Poor-performing University of Otago students could be suspended earlier under changes being considered at the university, partly because of pressures from a tighter funding system.

However, an Otago University draft report on possible students enrolment limits, obtained by the Otago Daily Times, rejects imposing any big new limits on first-year enrolment at Otago.

The report, by a university senate working party, recommends a policy change, from next year, under which students who passed fewer than half of their course points would be suspended after two years, rather than the current three.

Students would move on to conditional enrolment after one year of poor results rather than the present two years.

Earlier and more effective "pastoral support" should also be provided.

Students suspended from other universities because of insufficient academic progress should also not be permitted to transfer to Otago until their suspension was over, the report suggested.

Otago University's present more open approach to such transfers was inequitable and it risked "becoming a refuge for poor-performing students from elsewhere".

Research showed that students who spent their first year in a university college of residence were more academically successful than those who did not.

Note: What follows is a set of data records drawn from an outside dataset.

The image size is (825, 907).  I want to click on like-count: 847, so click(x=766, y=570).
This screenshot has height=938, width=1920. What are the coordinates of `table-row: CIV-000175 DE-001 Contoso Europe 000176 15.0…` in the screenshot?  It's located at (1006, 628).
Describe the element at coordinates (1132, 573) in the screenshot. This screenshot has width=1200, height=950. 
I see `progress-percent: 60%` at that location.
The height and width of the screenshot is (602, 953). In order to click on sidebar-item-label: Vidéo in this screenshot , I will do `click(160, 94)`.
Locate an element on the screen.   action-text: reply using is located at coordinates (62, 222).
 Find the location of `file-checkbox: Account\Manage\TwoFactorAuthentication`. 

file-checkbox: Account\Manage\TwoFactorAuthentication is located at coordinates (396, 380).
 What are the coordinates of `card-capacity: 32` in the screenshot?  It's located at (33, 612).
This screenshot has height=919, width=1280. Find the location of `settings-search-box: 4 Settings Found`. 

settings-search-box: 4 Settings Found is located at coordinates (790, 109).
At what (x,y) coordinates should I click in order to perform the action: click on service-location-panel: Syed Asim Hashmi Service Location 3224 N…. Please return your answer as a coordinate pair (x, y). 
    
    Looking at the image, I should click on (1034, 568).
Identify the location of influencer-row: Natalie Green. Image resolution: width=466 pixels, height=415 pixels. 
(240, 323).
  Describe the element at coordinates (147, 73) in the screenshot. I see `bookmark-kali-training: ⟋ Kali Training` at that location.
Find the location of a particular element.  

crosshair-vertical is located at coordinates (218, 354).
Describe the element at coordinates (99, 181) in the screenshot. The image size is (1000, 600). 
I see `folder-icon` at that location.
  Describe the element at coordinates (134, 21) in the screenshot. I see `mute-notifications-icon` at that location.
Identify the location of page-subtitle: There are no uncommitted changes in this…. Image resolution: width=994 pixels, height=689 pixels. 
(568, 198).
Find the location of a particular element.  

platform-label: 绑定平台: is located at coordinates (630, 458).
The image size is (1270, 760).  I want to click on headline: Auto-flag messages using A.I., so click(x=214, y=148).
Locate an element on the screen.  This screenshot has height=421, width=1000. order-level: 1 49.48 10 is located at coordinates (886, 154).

The university should aim to allow local students to also attend such colleges on the same basis as non-locals, the report said.

Tighter restrictions on entry to many courses have been considered by several universities after the Government last year moved to a more constrained funding system, and away from the previous demand-driven approach, under which funding automatically followed enrolment.

The report warned about the risk of the university carrying some unfunded students, where enrolments exceeded the total negotiated with the Tertiary Education Commission.

The economic downturn was boosting student enrolments, but was also constraining the Government's "ability and/or willingness to fund growth".

Prof Gareth Jones, the deputy vice-chancellor, academic and international, who convened the 10-strong working party, said he could not comment at this stage, as nothing had been decided.

The report had not yet been considered by the university senate, and no recommendations had been made to the university council, officials said.

Otago's current "academic progress policy" did not serve the best interests of either students or the university.

Of the 130 students who started this year on conditional enrolment and completed semester one papers, 45% failed to pass any points, and a further 15% passed some points but less than half for which they had enrolled.

"Poor-performing students can take up an inordinate amount of academic staff time, which must inevitably be at the expense of time devoted to other students, to research, or to service."


Getting tough
University of Otago draft report recommends policy changes to counter poor performance and a tougher funding criteria.

Among the recommendations:
- Earlier suspensions for under-performing students.

- Students suspended from other universities should not be permitted to transfer to Otago until their suspension was over.

- University should allow local students to attend residential colleges on the same basis as non-locals.

Performance problems
- Concern over "special admission" students - domestic students who are legally permitted to enter university because they are aged 20 or over, but have not met academic requirements for earlier entry.

- Of the 4167 first-year students enrolled last year, about 94% were New Zealand citizens or residents, and about 89% had NCEA Level 3 or equivalent, or an overseas qualification.

- About 450 were special admission students. About 19% of those students failed every paper in which they enrolled, and a further 10% passed less than half.

- Only 2% of those admitted via NCEA Level 3 failed every course in which they enrolled.